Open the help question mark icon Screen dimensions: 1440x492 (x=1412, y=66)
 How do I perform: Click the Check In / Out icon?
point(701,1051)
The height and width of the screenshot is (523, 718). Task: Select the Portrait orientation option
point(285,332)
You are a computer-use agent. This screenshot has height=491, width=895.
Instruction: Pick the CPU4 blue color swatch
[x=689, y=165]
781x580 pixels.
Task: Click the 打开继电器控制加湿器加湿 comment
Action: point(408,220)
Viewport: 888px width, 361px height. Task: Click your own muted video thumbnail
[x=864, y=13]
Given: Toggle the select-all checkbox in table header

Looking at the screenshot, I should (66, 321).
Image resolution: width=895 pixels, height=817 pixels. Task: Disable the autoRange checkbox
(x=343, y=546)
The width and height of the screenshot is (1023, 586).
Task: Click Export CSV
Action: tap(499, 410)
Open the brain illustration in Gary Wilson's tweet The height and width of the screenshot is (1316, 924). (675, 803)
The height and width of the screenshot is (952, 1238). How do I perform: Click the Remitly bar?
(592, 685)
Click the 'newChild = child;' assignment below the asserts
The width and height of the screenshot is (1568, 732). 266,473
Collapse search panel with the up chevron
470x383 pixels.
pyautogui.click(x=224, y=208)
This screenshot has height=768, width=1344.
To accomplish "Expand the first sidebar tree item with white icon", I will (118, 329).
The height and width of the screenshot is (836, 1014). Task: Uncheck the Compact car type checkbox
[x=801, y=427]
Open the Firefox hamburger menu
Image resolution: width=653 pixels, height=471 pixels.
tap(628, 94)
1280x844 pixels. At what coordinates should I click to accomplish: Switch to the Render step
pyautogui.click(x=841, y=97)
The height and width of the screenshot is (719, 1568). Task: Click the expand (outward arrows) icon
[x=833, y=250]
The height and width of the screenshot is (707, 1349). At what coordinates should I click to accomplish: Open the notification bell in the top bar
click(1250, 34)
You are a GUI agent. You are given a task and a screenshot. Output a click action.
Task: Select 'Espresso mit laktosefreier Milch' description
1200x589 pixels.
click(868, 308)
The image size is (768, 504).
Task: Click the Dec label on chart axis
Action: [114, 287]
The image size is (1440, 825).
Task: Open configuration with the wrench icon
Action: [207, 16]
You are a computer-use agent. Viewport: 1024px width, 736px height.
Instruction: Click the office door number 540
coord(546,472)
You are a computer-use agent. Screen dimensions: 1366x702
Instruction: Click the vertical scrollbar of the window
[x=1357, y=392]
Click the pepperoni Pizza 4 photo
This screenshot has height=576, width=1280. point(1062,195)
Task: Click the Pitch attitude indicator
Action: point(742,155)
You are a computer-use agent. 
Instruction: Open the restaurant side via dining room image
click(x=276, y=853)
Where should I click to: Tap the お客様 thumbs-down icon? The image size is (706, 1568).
--
▶ TASK DIRECTIONS: Copy exactly the lines that run from the one containing "You are a computer-use agent. Viewport: 1024px" to the last line of the listing, both included, and nothing more.

▶ ANSWER BOX:
You are a computer-use agent. Viewport: 1024px width, 736px height.
Instruction: Click the office door number 540
coord(546,472)
You are a computer-use agent. Screen dimensions: 1366x702
Instruction: Click the vertical scrollbar of the window
[x=1357, y=392]
Click the pepperoni Pizza 4 photo
This screenshot has height=576, width=1280. point(1062,195)
Task: Click the Pitch attitude indicator
Action: point(742,155)
You are a computer-use agent. 
Instruction: Open the restaurant side via dining room image
click(x=276, y=853)
Where should I click to: Tap the お客様 thumbs-down icon? The image size is (706, 1568).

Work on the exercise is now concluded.